Tuesday, November 20, 2018

Charlesgate Confidential; Marilla of Green Gables

A couple of books that couldn't have been more different, yet they were both really fun. First up: a Hard Case Crime by Scott Von Doviak called "Charlesgate Confidential". The novel flipped back and forth through time: 1946, 1986, and 2014. Back in 1946, the Charlesgate in Boston was a rundown former luxury hotel that was full of working girls and criminals. Danny T ran an illegal card game on the 8th floor, and one night it gets hit. Danny tracks down the guys that pulled the job and forces them to help him rob a nearby art museum. Jake and Shane help him do the job, then kill him and take off with the artwork. They hide the art at the Charlesgate, and then Shane is arrested before they can go back and retrieve it. Jake skips town for awhile but comes back to take the fall so his brother doesn't get the chair. In 1986, the Charlesgate is a dorm for Emerson College. Tommy lives there with his buddies and is writing a series for the school paper about the Charlesgate when he's approached by Shane, recently paroled with a doozy of a story about hidden artwork. And in 2014, the Charlesgate is a luxury condominium complex. The artwork was never found, so criminals are still after it. It was a super fun story with lots of great twists and turns.
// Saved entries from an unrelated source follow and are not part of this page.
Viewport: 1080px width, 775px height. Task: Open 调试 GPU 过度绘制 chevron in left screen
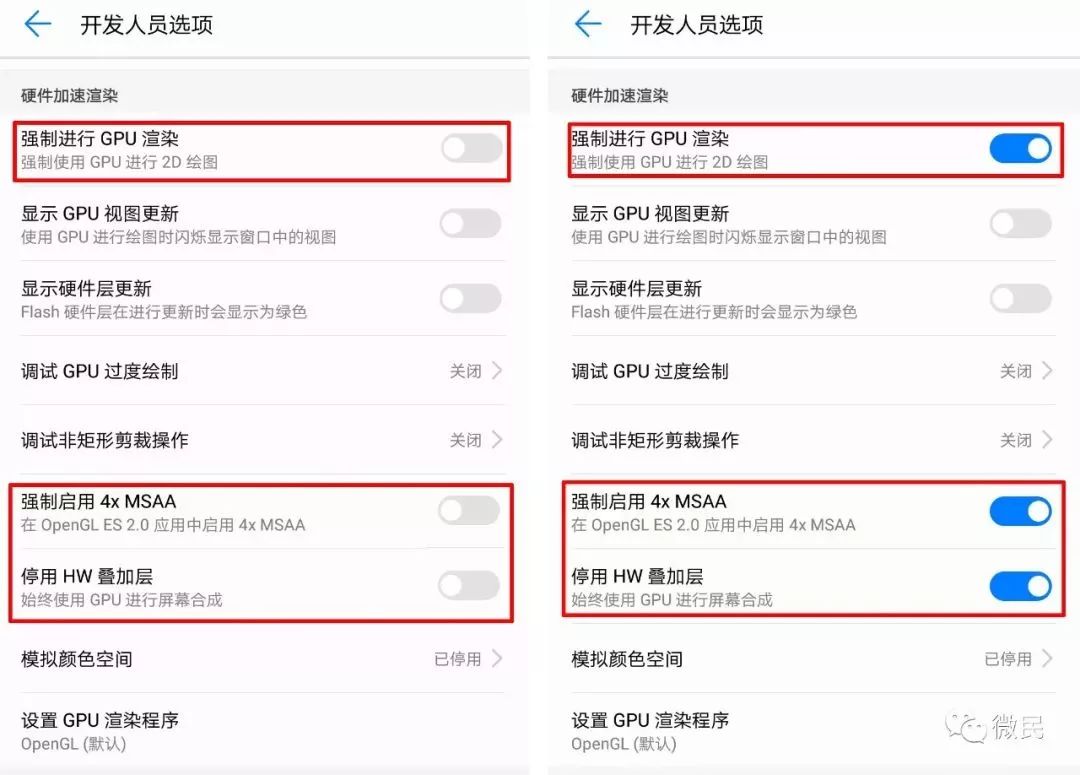[x=497, y=371]
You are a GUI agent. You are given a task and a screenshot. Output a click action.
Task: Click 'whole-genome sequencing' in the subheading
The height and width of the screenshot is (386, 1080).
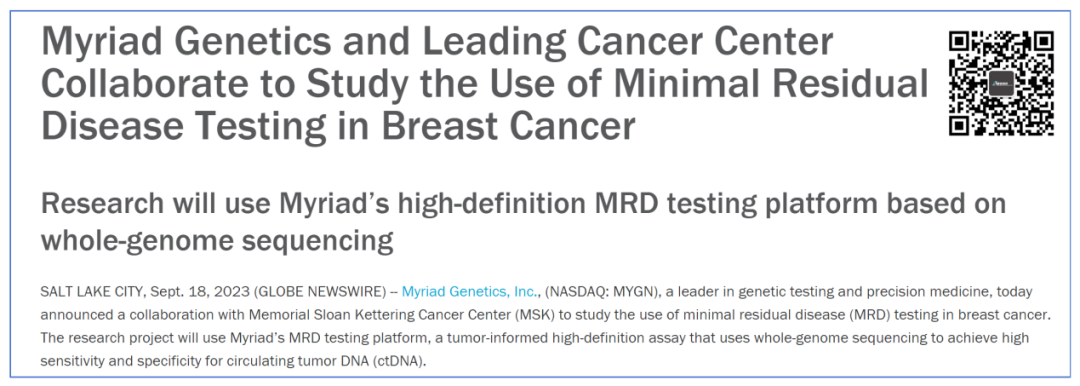217,242
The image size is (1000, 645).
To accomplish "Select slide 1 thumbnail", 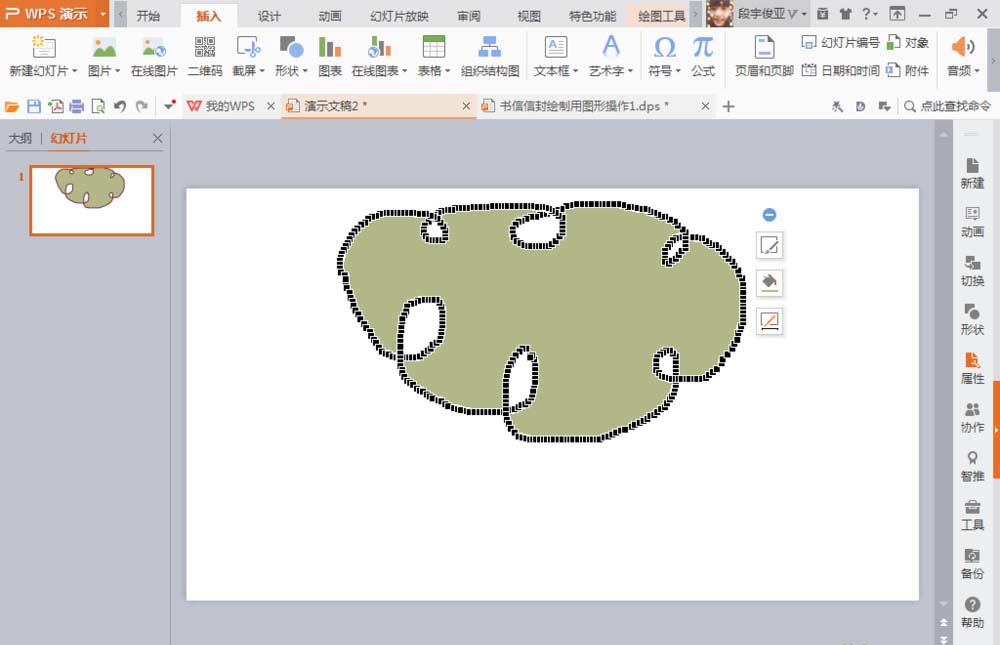I will click(x=91, y=200).
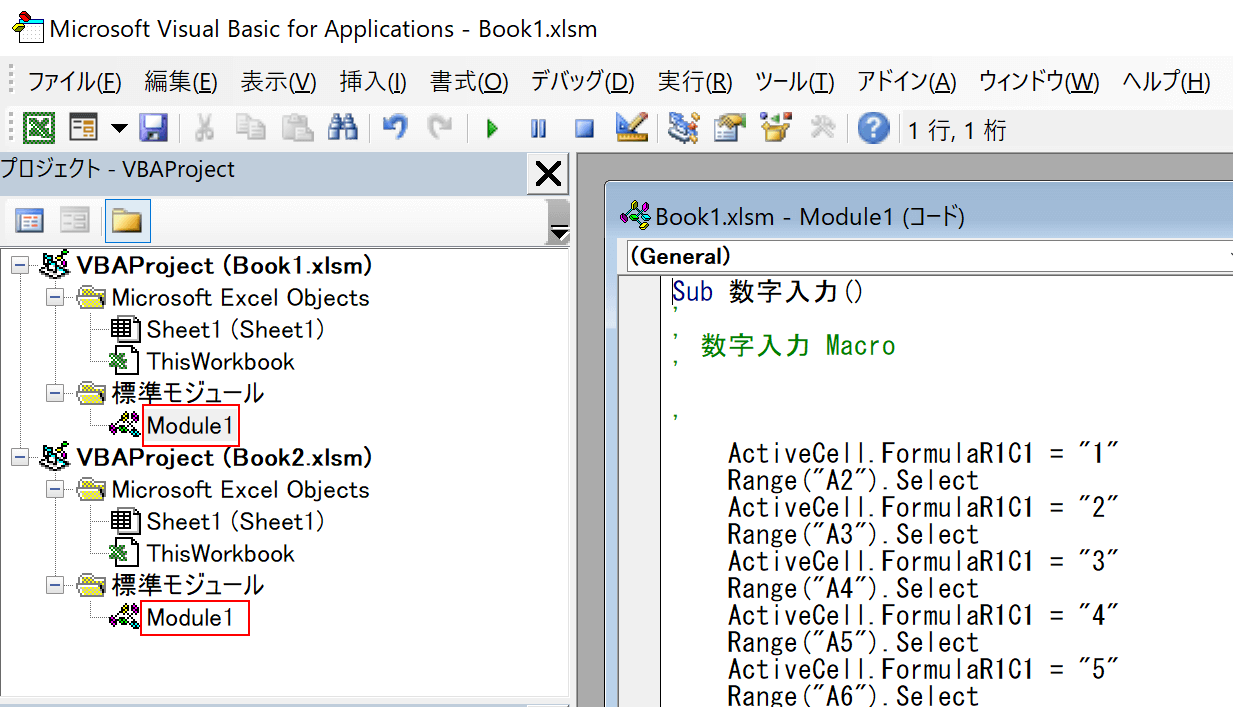Save the workbook with the floppy disk icon

tap(153, 128)
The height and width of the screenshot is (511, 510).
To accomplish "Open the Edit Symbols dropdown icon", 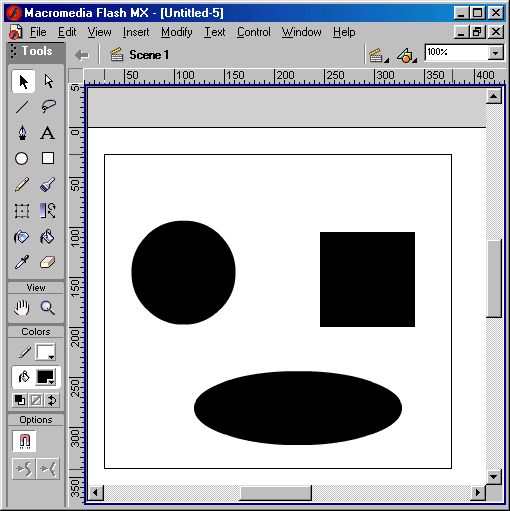I will coord(407,55).
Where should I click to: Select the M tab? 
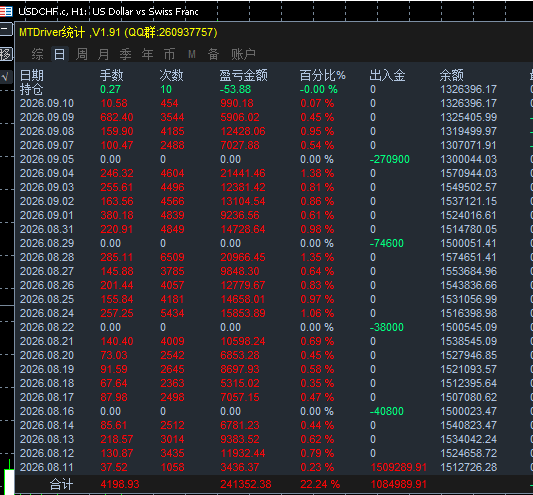(x=192, y=54)
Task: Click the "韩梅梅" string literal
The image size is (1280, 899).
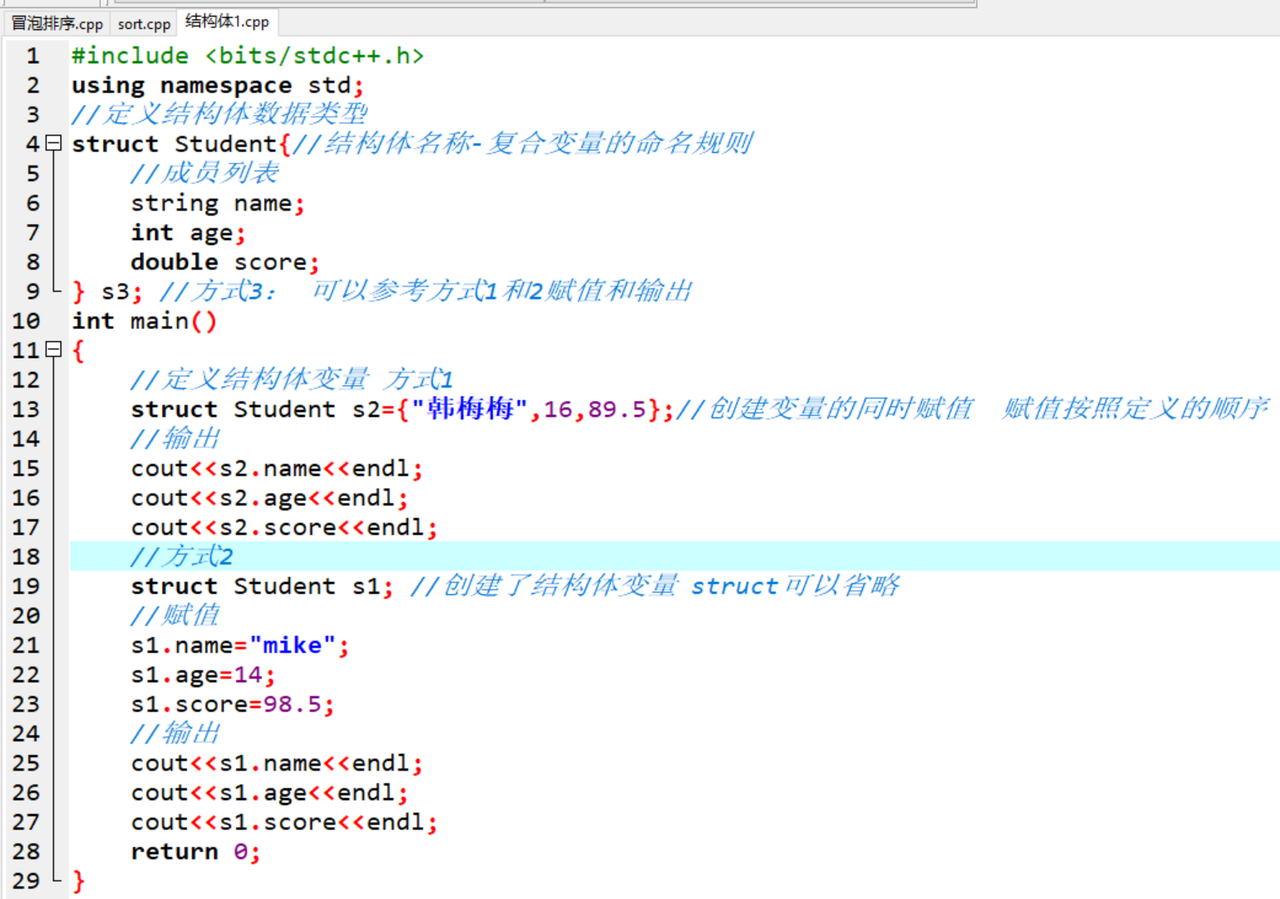Action: pos(469,409)
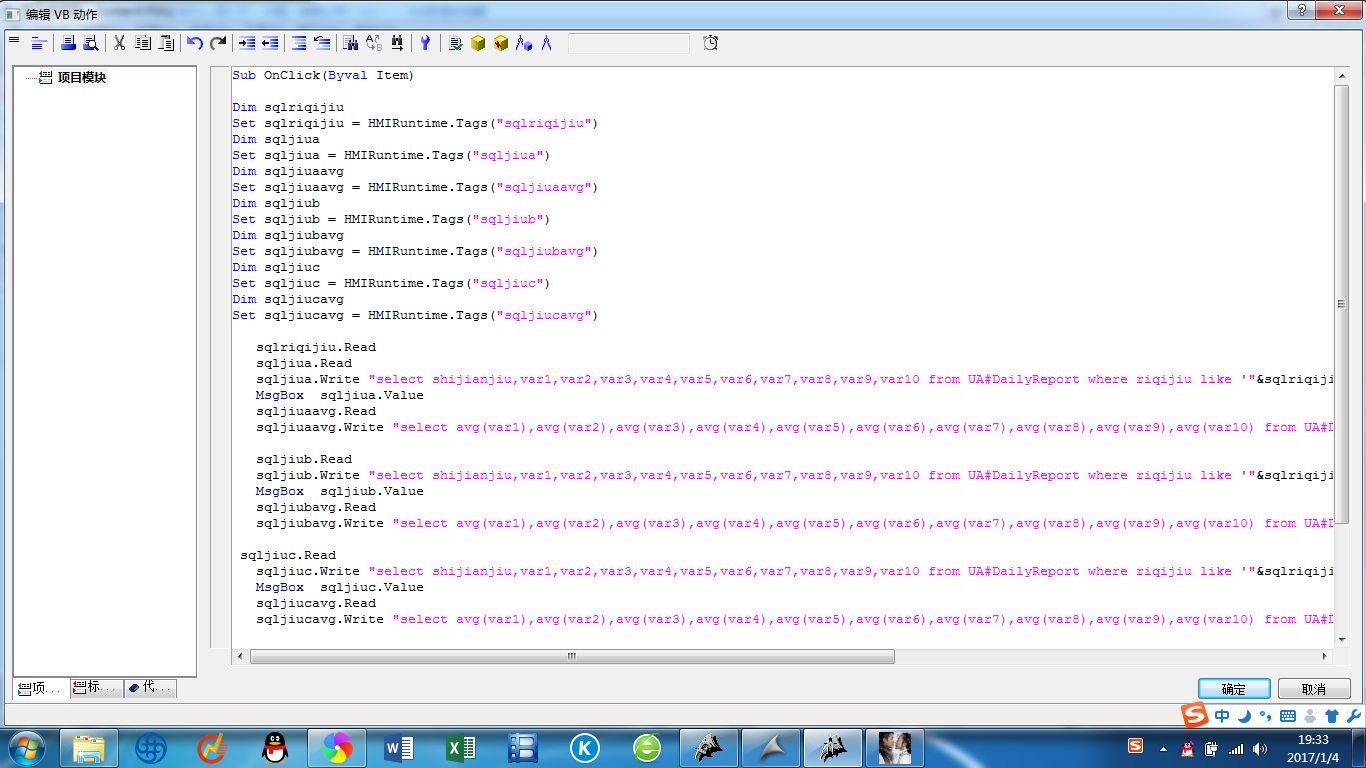
Task: Click the binoculars Find icon
Action: tap(350, 43)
It's no secret I love me some Anne of Green Gables by Lucy Maud Montgomery. Marilla mentioned in the first book that she and Gilbert Blythe's father, John, were sweethearts when they were kids and much to Anne's (and mine, and Sarah McCoy's) dismay, she refuses to elaborate. This is Sarah's idea of what happened when Marilla was a young lady, and it was quite good. I thought she did a nice job of making Marilla interesting without straying too far from the foundation Montgomery laid. Marilla's mother died when she was thirteen, leaving her to care for Green Gables, her older brother Matthew and their father. Marilla took that responsibility very seriously, and despite being in love with John they quarrel and she breaks things off with him. It was a sweet story that made me cry in a few spots (and also made me want to reread the Anne series, but good grief, I seriously don't have time right now! I still haven't finished rereading Perry Mason!).